It's not a good idea. Links in NetLogo are implemented efficiently; whatever you substitute for them is very likely to be slower rather than faster.
You seem eager for this to be NetLogo's fault, but it probably isn't; the problem is almost certainly a problem in your own code, a problem that would have arisen in whatever programming language you were working in.
In most NetLogo simulations, the runtime increases linearly with the number of agents, i.e., doubling the number of agents. From the numbers you give, it sounds like you have written code that takes time proportional to the square of the number of agents. (It might be exponential in the number of agents, but it's much more common for people to accidentally write code that takes polynomial time.)
There are two ways this might have happened:
- The algorithm you are implementing is inherently one that takes polynomial time to compute.
- The algorithm you are implementing can be coded such that it executes in linear time, but you accidentally coded it in a way that takes polynomial time.
You need to ask yourself, what is it about my code that makes it not run in linear time?
You need to look at every loop in your code that loops over all of the agents in the model and ask yourself, is there anything in the body of this loop which can't be executed in constant time?

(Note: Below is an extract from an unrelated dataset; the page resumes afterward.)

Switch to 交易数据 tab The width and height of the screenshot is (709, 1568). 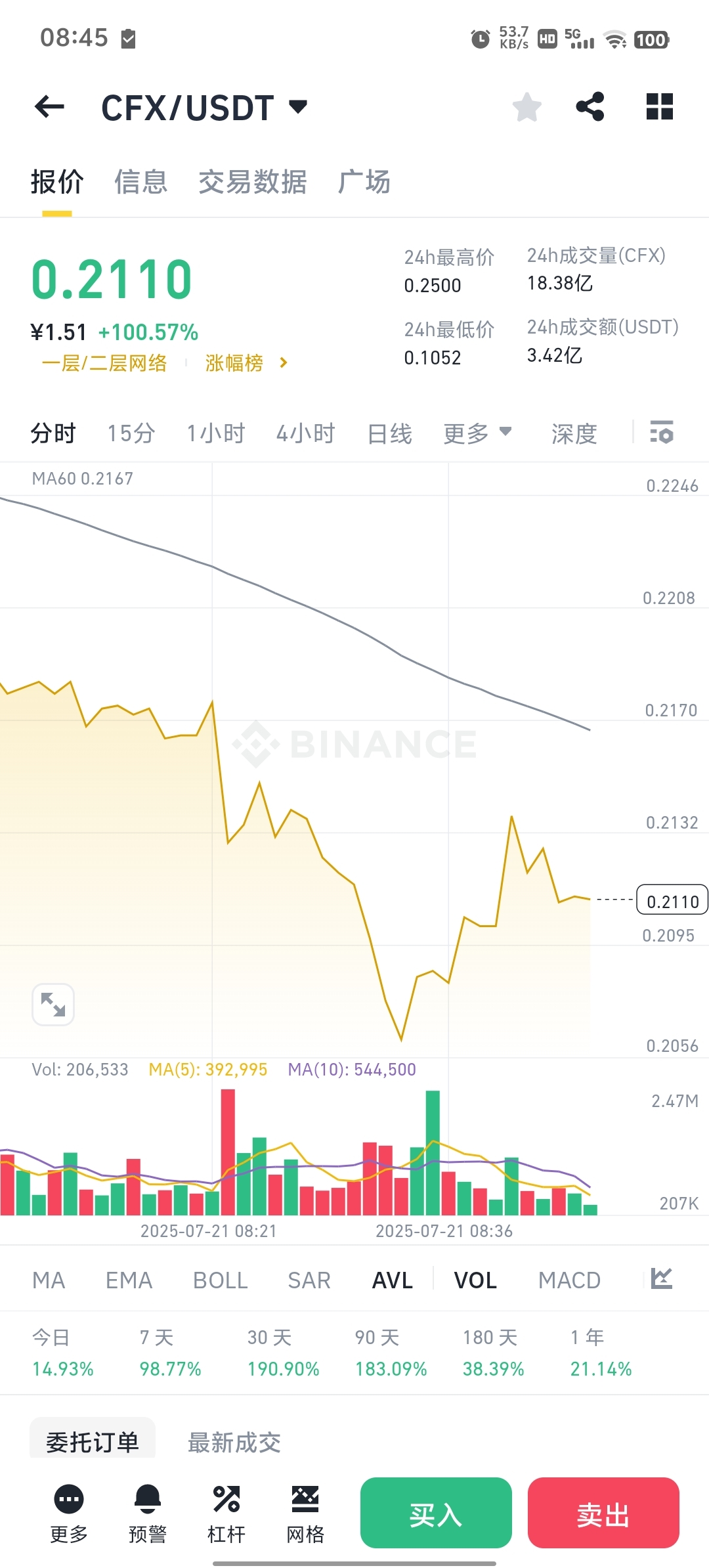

Primitives that loop over all the agents include ask
and with
. So the most common mistake is to write something like:
ask turtles [
... turtles with [ ... ] ...
]
without knowing anything else about the code, I can look at this and know that the model it occurs in will be a slow model, because the above code requires polynomial time to execute. Every possible pair of turtles executes the both of the with
, so e.g. if there are 100 turtles, the code will take 10,000 steps to execute. If there are twice as many turtles, the code will take 40,000 steps to execute — doubling the number of turtles causes the runtime to quadruple, not just double.
We already saw once that at Use undirected links instead of Directed links that code of this form was the reason your model was slow.
So, you need to find where it is in your model that you have nested loops like this, where the size of both loops is proportional to the total number of agents. (The two loops might not necessarily be ask
and with
, and they might not even be in the same procedure.)
And when you find a place where you're doing this, you need to figure out whether you're doing a computation that inherently takes this long, or whether you've accidentally coded it in an unnecessarily slow form. If the latter, fix it. If the former, you'll need to rethink your requirements.
And it sounds like it's your requirements that are fault. You write "In the current version I am using links to keep track of agent relationship and there is no limit on how many links each agent can have". So the number of links is proportional to the number of turtles, right? That means that you don't even need nested loops in order to have written a program with polynomial runtime; if you ever do ask links [ ... ]
, even once, you're dead, since the number of links is already proportional to the square of the number of turtles.
As an example of how to fix it, you might consider putting some fixed size on the number of relationships each turtle can have. That would make it possible again for your model to run in linear time.
That doesn't mean you shouldn't also scrutinize your code for accidental problems though; it's possible that you have both problems, essential and accidental slowness. You may have accidentally done ask links [ ... ask turtles ...
or ask turtles [ ... ask links ...
in which case your runtime will increase as the cube of the number of turtles, or if you've done ask links [ ... ask links ...
, as the fourth power.
None of this advice is especially specific to NetLogo. If it's easy to write slow programs in NetLogo, it's only because it's easy to write all kinds of programs in NetLogo — including slow ones. In particular, NetLogo makes it very easy to write loops. A short snippet of code like turtles with [color = red]
is a loop, but it's so short and easy to write that it doesn't necessarily look or feel like a loop, so it's easy to miss the performance implications.